Burns most often occurred in young adult men in our study. The most common cause was a direct flame. Liquid alcohol was the most frequent accelerating agent. Patients were considered to be severely burned. Most of the samples had a high mean total body surface area burned. The ABSI score showed the best performance in discriminating non-survivors. Hospital mortality rate was high.
描述在隆德里纳州立大学大学医院烧伤中心重症监护病房(ICU)住院的烧伤患者的流行病学特征。

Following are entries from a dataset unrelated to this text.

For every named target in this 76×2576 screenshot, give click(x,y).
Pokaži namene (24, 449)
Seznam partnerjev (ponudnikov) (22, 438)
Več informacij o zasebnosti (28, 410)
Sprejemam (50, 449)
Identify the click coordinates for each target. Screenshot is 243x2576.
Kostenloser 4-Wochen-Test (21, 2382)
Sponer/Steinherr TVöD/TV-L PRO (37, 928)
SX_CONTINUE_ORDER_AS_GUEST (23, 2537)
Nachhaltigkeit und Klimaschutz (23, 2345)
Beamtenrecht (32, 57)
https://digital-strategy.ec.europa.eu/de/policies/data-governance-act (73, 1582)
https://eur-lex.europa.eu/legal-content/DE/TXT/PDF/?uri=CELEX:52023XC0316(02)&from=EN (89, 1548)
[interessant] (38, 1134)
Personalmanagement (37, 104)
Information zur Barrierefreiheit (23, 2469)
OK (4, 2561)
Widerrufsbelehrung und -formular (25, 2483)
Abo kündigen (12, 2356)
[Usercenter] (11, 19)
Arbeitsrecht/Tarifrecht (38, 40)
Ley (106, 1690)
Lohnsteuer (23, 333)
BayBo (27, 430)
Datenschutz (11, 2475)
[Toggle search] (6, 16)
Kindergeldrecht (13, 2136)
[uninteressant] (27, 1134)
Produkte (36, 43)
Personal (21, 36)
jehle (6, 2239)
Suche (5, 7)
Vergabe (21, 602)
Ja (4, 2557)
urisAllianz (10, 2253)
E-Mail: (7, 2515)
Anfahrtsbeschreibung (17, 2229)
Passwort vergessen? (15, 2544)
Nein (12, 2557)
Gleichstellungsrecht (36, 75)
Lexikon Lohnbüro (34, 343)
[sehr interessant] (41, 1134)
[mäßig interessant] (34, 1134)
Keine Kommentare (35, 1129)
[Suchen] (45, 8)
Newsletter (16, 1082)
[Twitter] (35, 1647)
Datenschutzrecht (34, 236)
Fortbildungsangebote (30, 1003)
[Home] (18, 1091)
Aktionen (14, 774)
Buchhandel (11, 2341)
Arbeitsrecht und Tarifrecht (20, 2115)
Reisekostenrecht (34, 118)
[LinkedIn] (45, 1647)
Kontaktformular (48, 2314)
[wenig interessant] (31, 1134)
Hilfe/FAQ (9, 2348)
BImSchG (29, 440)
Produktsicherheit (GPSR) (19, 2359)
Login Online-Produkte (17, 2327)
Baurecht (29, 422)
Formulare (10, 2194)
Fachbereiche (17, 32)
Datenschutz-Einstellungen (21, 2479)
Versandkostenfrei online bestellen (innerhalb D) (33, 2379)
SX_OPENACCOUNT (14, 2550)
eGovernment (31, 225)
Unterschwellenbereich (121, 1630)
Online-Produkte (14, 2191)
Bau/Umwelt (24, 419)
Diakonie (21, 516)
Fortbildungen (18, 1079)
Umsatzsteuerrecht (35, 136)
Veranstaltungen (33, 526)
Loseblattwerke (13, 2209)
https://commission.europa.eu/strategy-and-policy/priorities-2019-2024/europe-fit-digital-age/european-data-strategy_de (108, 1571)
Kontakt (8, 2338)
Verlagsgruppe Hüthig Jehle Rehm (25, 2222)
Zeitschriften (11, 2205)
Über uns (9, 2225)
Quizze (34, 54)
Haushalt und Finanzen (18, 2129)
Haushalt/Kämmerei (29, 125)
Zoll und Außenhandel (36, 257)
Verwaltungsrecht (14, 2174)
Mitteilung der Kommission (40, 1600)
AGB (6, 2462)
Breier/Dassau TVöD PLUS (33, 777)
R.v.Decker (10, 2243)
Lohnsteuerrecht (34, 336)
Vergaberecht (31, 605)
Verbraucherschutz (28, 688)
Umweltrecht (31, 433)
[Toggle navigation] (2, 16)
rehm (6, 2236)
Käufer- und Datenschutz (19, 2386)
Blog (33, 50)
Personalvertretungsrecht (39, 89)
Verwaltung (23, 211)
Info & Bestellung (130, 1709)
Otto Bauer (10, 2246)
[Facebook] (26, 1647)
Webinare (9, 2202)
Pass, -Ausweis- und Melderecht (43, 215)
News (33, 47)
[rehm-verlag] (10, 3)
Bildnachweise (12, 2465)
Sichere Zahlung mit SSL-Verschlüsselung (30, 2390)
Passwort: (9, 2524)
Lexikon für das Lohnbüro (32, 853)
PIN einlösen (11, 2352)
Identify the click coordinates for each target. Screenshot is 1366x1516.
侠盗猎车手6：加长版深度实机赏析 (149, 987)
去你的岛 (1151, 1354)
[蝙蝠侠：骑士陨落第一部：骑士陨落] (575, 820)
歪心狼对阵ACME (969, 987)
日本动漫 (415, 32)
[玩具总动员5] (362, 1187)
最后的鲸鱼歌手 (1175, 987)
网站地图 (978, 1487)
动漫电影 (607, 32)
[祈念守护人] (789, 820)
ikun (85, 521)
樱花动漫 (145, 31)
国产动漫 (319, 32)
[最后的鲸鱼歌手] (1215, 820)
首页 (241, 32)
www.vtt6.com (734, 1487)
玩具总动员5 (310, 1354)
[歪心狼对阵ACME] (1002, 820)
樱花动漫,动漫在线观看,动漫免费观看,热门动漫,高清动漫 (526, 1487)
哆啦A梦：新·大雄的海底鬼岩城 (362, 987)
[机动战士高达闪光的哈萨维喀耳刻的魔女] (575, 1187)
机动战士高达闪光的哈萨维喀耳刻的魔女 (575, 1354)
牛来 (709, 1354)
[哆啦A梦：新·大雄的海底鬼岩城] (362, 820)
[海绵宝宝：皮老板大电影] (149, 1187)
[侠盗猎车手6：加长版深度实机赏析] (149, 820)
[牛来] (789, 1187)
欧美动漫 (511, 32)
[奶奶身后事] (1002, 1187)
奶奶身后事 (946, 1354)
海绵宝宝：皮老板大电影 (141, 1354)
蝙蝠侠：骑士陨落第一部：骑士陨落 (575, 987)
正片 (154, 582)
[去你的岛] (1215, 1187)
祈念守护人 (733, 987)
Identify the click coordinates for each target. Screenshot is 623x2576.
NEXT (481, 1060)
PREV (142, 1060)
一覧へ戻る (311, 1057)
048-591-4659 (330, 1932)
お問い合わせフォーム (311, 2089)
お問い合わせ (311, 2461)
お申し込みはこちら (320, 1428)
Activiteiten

进行了一项纵向回顾性研究,纳入2010年1月至2012年12月期间入住烧伤中心重症监护病房的患者。收集人口统计学和诊断数据,包括烧伤的程度和原因诊断、烧伤引起的并发症以及特定手术干预的需求,同时收集用于计算急性生理与慢性健康状况评估系统(APACHE II)、序贯器官衰竭评估(SOFA)、治疗干预评分系统(TISS - 28)和简化烧伤严重程度指数(ABSI)的数据。在入院时及直至从烧伤重症监护病房出院期间每日收集数据。分析死亡的危险因素以及预测死亡率的评分的预后性能。显著性水平设定为5%。
本研究共分析了293例患者;68.30%为男性,中位年龄为38岁(四分位间距:28 - 52岁)。平均烧伤总面积为26.60±18.05%。家庭事故是最常见的原因,占53.90%的病例。火灾是最常见的致伤因素,77.10%的患者由此导致烧伤。液体酒精是最常见的致伤物,与51.50%的病例相关。ABSI的中位数为7,ROC曲线下面积为0.890。多因素分析显示,年龄(p<0.001)、女性性别(p = 0.02)、烧伤总面积(p<0.001)、机械通气(p<0.001)和急性肾衰竭(p<0.001)均与死亡率相关。ICU死亡率为32.80%,医院死亡率为34.10%。
在我们的研究中,烧伤最常发生于年轻成年男性。最常见的原因是直接火焰烧伤。液体酒精是最常见的促发因素。患者被认为烧伤严重。大多数样本的平均烧伤总面积较高。ABSI评分在区分非幸存者方面表现最佳。医院死亡率较高。